Task: Would you please copy every line from the records that contains the word "next"?

Information given:
============

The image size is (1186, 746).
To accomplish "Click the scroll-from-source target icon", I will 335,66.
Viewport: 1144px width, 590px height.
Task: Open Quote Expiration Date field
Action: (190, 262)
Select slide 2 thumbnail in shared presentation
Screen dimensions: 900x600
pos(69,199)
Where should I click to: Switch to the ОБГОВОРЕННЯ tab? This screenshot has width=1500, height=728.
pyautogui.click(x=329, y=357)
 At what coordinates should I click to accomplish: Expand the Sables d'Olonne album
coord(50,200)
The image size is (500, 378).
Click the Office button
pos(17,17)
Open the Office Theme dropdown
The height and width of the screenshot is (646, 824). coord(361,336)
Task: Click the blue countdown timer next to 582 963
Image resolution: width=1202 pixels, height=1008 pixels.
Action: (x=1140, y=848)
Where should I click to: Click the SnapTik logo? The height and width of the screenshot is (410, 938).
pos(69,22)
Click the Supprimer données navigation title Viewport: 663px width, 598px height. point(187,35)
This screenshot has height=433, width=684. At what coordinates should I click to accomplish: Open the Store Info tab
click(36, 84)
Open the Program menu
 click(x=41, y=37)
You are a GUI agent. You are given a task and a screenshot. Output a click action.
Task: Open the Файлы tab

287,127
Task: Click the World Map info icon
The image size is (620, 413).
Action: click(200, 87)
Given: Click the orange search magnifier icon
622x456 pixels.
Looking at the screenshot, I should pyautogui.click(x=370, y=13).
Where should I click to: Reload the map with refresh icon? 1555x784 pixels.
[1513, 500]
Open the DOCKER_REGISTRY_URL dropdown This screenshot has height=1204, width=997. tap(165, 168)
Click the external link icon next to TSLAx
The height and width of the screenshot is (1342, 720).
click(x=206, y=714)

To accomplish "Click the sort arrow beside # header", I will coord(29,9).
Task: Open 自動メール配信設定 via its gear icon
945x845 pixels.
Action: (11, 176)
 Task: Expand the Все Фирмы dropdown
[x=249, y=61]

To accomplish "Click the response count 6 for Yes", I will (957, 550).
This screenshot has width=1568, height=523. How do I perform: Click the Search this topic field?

============

Problem solution:
Task: Click the blue countdown timer next to 582 963
Click the external link icon next to TSLAx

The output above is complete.